**Written problem**. Can you reproduce the material below, replacing "logo" with "emblem", changing nothing else and leaving out the pictures?

**Input**.

[start]

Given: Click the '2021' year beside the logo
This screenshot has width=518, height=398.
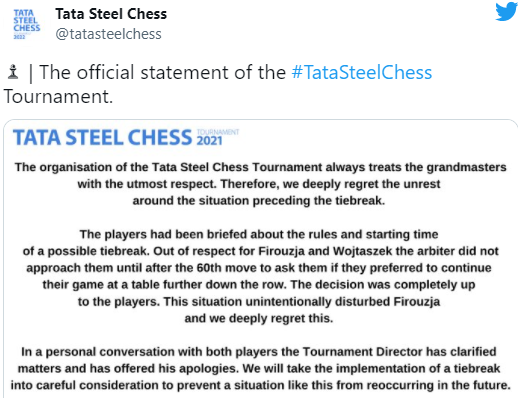Looking at the screenshot, I should coord(209,141).
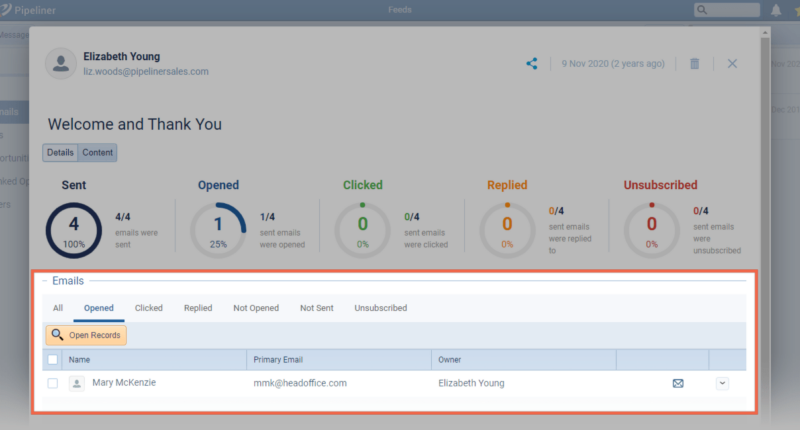Select the Details view button

(60, 153)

[end]

**Exercise response**.
Given: Click the '2021' year beside the emblem
This screenshot has width=518, height=398.
Looking at the screenshot, I should coord(209,141).
Select the Details view button

(60, 153)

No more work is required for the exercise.